[Opening Source records section]

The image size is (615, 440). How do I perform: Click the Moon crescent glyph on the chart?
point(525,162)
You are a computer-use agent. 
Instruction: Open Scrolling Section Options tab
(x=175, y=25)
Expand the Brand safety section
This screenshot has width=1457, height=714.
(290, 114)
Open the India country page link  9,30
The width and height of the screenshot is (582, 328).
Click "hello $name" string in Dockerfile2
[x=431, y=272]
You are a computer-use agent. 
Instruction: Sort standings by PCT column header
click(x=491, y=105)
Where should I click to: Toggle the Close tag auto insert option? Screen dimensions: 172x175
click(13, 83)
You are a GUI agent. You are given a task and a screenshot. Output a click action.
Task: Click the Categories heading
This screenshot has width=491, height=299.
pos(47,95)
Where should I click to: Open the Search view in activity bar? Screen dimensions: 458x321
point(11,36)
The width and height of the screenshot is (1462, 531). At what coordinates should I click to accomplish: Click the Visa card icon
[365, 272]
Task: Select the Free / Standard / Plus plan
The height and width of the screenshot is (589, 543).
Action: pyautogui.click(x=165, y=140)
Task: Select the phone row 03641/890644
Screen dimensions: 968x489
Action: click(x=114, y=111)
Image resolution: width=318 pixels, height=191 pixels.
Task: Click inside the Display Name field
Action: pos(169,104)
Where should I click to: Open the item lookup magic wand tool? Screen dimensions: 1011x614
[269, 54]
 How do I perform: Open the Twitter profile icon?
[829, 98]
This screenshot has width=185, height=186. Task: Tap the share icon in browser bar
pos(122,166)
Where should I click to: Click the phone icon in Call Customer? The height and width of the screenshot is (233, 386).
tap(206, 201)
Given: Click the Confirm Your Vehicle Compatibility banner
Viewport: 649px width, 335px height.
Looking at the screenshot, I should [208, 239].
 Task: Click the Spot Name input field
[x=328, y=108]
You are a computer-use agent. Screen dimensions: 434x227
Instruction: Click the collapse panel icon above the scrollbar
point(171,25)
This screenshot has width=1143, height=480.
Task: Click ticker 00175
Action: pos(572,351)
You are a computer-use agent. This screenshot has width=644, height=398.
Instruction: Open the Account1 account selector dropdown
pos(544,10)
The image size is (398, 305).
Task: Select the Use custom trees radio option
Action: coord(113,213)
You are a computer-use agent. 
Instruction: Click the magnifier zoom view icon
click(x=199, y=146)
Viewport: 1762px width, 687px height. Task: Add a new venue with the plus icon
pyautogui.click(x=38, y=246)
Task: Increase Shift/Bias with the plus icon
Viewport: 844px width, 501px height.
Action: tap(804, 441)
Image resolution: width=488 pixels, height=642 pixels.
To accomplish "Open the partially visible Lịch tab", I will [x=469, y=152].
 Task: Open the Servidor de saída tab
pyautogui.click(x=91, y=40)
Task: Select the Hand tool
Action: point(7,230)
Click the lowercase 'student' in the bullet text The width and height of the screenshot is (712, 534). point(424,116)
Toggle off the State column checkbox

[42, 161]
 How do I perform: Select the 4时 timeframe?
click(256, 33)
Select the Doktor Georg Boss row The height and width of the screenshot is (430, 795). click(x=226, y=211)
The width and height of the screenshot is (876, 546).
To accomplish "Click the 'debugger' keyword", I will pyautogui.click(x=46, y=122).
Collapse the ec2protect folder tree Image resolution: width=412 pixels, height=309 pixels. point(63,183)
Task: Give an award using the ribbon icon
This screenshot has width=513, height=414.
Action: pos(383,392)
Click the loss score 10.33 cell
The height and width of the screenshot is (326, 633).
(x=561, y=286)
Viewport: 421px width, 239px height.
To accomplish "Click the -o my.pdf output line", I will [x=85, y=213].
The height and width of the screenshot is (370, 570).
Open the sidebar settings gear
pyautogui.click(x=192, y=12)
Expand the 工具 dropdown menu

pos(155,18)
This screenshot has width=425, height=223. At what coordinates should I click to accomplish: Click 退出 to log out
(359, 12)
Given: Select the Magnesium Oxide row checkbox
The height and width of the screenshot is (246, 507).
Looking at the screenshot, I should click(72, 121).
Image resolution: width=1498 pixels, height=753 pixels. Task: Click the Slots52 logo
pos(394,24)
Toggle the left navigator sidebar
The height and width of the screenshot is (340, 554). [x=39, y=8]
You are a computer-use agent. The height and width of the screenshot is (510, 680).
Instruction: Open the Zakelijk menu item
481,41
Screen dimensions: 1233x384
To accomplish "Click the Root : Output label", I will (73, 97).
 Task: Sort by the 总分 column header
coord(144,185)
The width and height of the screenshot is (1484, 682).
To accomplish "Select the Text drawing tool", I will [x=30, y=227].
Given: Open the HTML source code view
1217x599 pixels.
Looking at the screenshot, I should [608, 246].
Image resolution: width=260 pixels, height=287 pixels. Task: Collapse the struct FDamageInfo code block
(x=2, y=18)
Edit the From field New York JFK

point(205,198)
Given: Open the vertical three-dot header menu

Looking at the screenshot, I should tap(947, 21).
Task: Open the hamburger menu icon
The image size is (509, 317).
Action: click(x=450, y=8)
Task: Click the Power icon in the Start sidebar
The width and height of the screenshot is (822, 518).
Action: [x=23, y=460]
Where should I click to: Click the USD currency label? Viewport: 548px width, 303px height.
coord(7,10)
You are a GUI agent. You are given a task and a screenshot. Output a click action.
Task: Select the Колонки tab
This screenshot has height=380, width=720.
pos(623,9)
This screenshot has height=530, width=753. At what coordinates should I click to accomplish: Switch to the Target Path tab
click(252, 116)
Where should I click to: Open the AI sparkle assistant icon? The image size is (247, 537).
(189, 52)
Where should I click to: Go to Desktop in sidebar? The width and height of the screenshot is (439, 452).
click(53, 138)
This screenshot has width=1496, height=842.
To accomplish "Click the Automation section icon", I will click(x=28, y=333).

[Closing Source records section]

**Try it:** Each record shown above is to be given again exactly.

**Exercise answer:**
The image size is (615, 440). How do I perform: Click the Moon crescent glyph on the chart?
point(525,162)
You are a computer-use agent. 
Instruction: Open Scrolling Section Options tab
(x=175, y=25)
Expand the Brand safety section
This screenshot has width=1457, height=714.
(290, 114)
Open the India country page link  9,30
The width and height of the screenshot is (582, 328).
Click "hello $name" string in Dockerfile2
[x=431, y=272]
You are a computer-use agent. 
Instruction: Sort standings by PCT column header
click(x=491, y=105)
Where should I click to: Toggle the Close tag auto insert option? Screen dimensions: 172x175
click(13, 83)
You are a GUI agent. You are given a task and a screenshot. Output a click action.
Task: Click the Categories heading
This screenshot has width=491, height=299.
pos(47,95)
Where should I click to: Open the Search view in activity bar? Screen dimensions: 458x321
point(11,36)
The width and height of the screenshot is (1462, 531). At what coordinates should I click to accomplish: Click the Visa card icon
[365, 272]
Task: Select the Free / Standard / Plus plan
The height and width of the screenshot is (589, 543).
Action: pyautogui.click(x=165, y=140)
Task: Select the phone row 03641/890644
Screen dimensions: 968x489
Action: click(x=114, y=111)
Image resolution: width=318 pixels, height=191 pixels.
Task: Click inside the Display Name field
Action: pos(169,104)
Where should I click to: Open the item lookup magic wand tool? Screen dimensions: 1011x614
[269, 54]
 How do I perform: Open the Twitter profile icon?
[829, 98]
This screenshot has width=185, height=186. Task: Tap the share icon in browser bar
pos(122,166)
Where should I click to: Click the phone icon in Call Customer? The height and width of the screenshot is (233, 386).
tap(206, 201)
Given: Click the Confirm Your Vehicle Compatibility banner
Viewport: 649px width, 335px height.
Looking at the screenshot, I should [208, 239].
 Task: Click the Spot Name input field
[x=328, y=108]
You are a computer-use agent. Screen dimensions: 434x227
Instruction: Click the collapse panel icon above the scrollbar
point(171,25)
This screenshot has width=1143, height=480.
Task: Click ticker 00175
Action: pos(572,351)
You are a computer-use agent. This screenshot has width=644, height=398.
Instruction: Open the Account1 account selector dropdown
pos(544,10)
The image size is (398, 305).
Task: Select the Use custom trees radio option
Action: coord(113,213)
You are a computer-use agent. 
Instruction: Click the magnifier zoom view icon
click(x=199, y=146)
Viewport: 1762px width, 687px height. Task: Add a new venue with the plus icon
pyautogui.click(x=38, y=246)
Task: Increase Shift/Bias with the plus icon
Viewport: 844px width, 501px height.
Action: tap(804, 441)
Image resolution: width=488 pixels, height=642 pixels.
To accomplish "Open the partially visible Lịch tab", I will [x=469, y=152].
 Task: Open the Servidor de saída tab
pyautogui.click(x=91, y=40)
Task: Select the Hand tool
Action: point(7,230)
Click the lowercase 'student' in the bullet text The width and height of the screenshot is (712, 534). point(424,116)
Toggle off the State column checkbox

[42, 161]
 How do I perform: Select the 4时 timeframe?
click(256, 33)
Select the Doktor Georg Boss row The height and width of the screenshot is (430, 795). click(x=226, y=211)
The width and height of the screenshot is (876, 546).
To accomplish "Click the 'debugger' keyword", I will pyautogui.click(x=46, y=122).
Collapse the ec2protect folder tree Image resolution: width=412 pixels, height=309 pixels. point(63,183)
Task: Give an award using the ribbon icon
This screenshot has width=513, height=414.
Action: pos(383,392)
Click the loss score 10.33 cell
The height and width of the screenshot is (326, 633).
(x=561, y=286)
Viewport: 421px width, 239px height.
To accomplish "Click the -o my.pdf output line", I will [x=85, y=213].
The height and width of the screenshot is (370, 570).
Open the sidebar settings gear
pyautogui.click(x=192, y=12)
Expand the 工具 dropdown menu

pos(155,18)
This screenshot has width=425, height=223. At what coordinates should I click to accomplish: Click 退出 to log out
(359, 12)
Given: Select the Magnesium Oxide row checkbox
The height and width of the screenshot is (246, 507).
Looking at the screenshot, I should click(72, 121).
Image resolution: width=1498 pixels, height=753 pixels. Task: Click the Slots52 logo
pos(394,24)
Toggle the left navigator sidebar
The height and width of the screenshot is (340, 554). [x=39, y=8]
You are a computer-use agent. The height and width of the screenshot is (510, 680).
Instruction: Open the Zakelijk menu item
481,41
Screen dimensions: 1233x384
To accomplish "Click the Root : Output label", I will (73, 97).
 Task: Sort by the 总分 column header
coord(144,185)
The width and height of the screenshot is (1484, 682).
To accomplish "Select the Text drawing tool", I will [x=30, y=227].
Given: Open the HTML source code view
1217x599 pixels.
Looking at the screenshot, I should [608, 246].
Image resolution: width=260 pixels, height=287 pixels. Task: Collapse the struct FDamageInfo code block
(x=2, y=18)
Edit the From field New York JFK

point(205,198)
Given: Open the vertical three-dot header menu

Looking at the screenshot, I should tap(947, 21).
Task: Open the hamburger menu icon
The image size is (509, 317).
Action: click(x=450, y=8)
Task: Click the Power icon in the Start sidebar
The width and height of the screenshot is (822, 518).
Action: [x=23, y=460]
Where should I click to: Click the USD currency label? Viewport: 548px width, 303px height.
coord(7,10)
You are a GUI agent. You are given a task and a screenshot. Output a click action.
Task: Select the Колонки tab
This screenshot has height=380, width=720.
pos(623,9)
This screenshot has height=530, width=753. At what coordinates should I click to accomplish: Switch to the Target Path tab
click(252, 116)
Where should I click to: Open the AI sparkle assistant icon? The image size is (247, 537).
(189, 52)
Where should I click to: Go to Desktop in sidebar? The width and height of the screenshot is (439, 452).
click(53, 138)
This screenshot has width=1496, height=842.
To accomplish "Click the Automation section icon", I will click(x=28, y=333).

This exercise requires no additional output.